Flashback: Pedens Hut

Flashback: Pedens Hut

Sunday 11th January 1998

Geehi’s head to Pedens and Townsend Hut, near Tantangara Dam

After parking the cars at the Circuits Hut track head, we walked up the Circuits Hut trail to the Pedens Hut fire trail, which heads north east across the Gulf Plain to the Little Gulf Cree and a good spot for morning tea. From here you can make out Townsend Hut, on the western side of the Murrumbidgee River, with views up to Gulf Plain towards Circuits Hut. From the Little Gulf Creek the trail leaves the open plain and heads into the tree line and the next valley, down to a small creek, where a faint trail leads up the valley to Pedens Hut.

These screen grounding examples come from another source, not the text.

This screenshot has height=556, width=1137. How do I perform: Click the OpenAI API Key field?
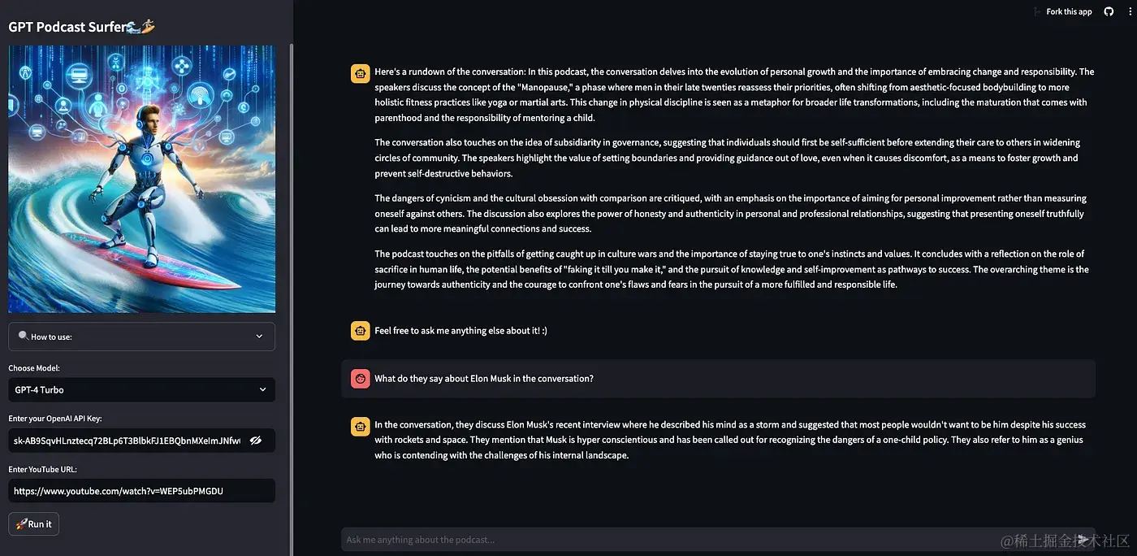128,441
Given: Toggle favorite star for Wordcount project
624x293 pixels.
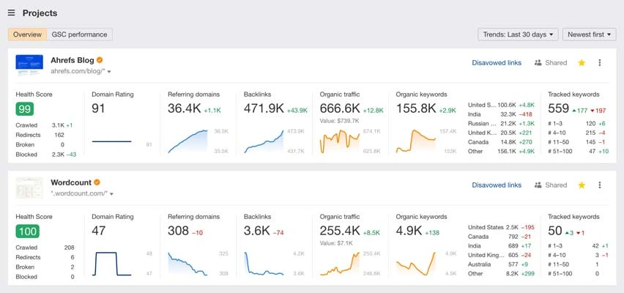Looking at the screenshot, I should (x=582, y=185).
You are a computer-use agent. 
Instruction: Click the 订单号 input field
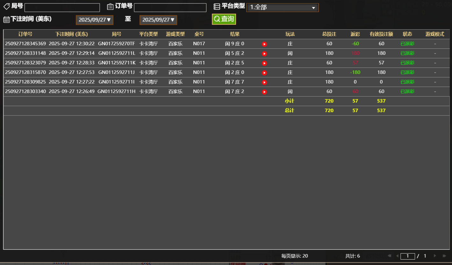tap(170, 8)
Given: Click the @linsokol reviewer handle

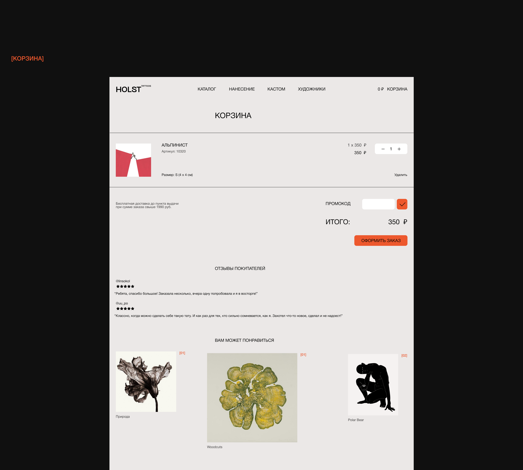Looking at the screenshot, I should (x=123, y=281).

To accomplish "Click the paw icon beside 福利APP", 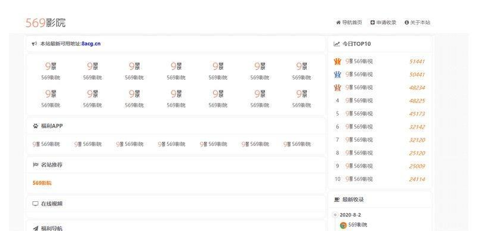I will click(35, 126).
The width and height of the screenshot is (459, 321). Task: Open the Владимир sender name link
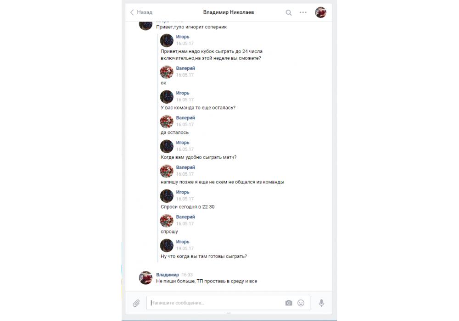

The original hut was built in 1917 for Arch Peden and was part of his Gulf grazing lease. Today’s hut is a small, one room iron hut built by Bill Adams in 1929 or 1930 using some of the material from the original hut. While Andrew and I walked off towards the Murrumbidgee River for a look, the rest of the group had lunch and a rest in front of the hut. By the time we returned, everyone had had enough of the flies and were ready to leave so Andrew and I had to eat on the run (or rather, walk). We decided to follow a track past the hut in the hope that it would bring us back to the trail a few kilometres from along the fire trail, which it did.

Pedens Hut

We followed the Pedens Hut fire trail until we came into sight of Gulf Plain and Little Gulf Creek. Here we turned west along the ridge towards Townsend Hut, first crossing the Murrumbidgee River. Alex Deerson sprinted across while the rest pf us waded through in a more sedate manner. From the river it is only a short walk to the hut through a field of wildflowers. Townsend Hut was built in 1940 by Charles Townsend for grazing, but sadly now it has fallen into disrepair. It is an L shaped hut with a number of rooms.

Townsends Hut

From Townsends Hut we headed down the valley on the western side of the river until it got too steep, where we had an interesting river crossing (except for Lyn and Jack who had taken the opportunity to cross further upstream.) From there it was across the bend in the river and the last ford where Alex again sprinted across while the rest of us waded through the thigh-high (or for some people, bottom-high) water.

It was then only a short walk back to the cars and the finish of an energetic walk.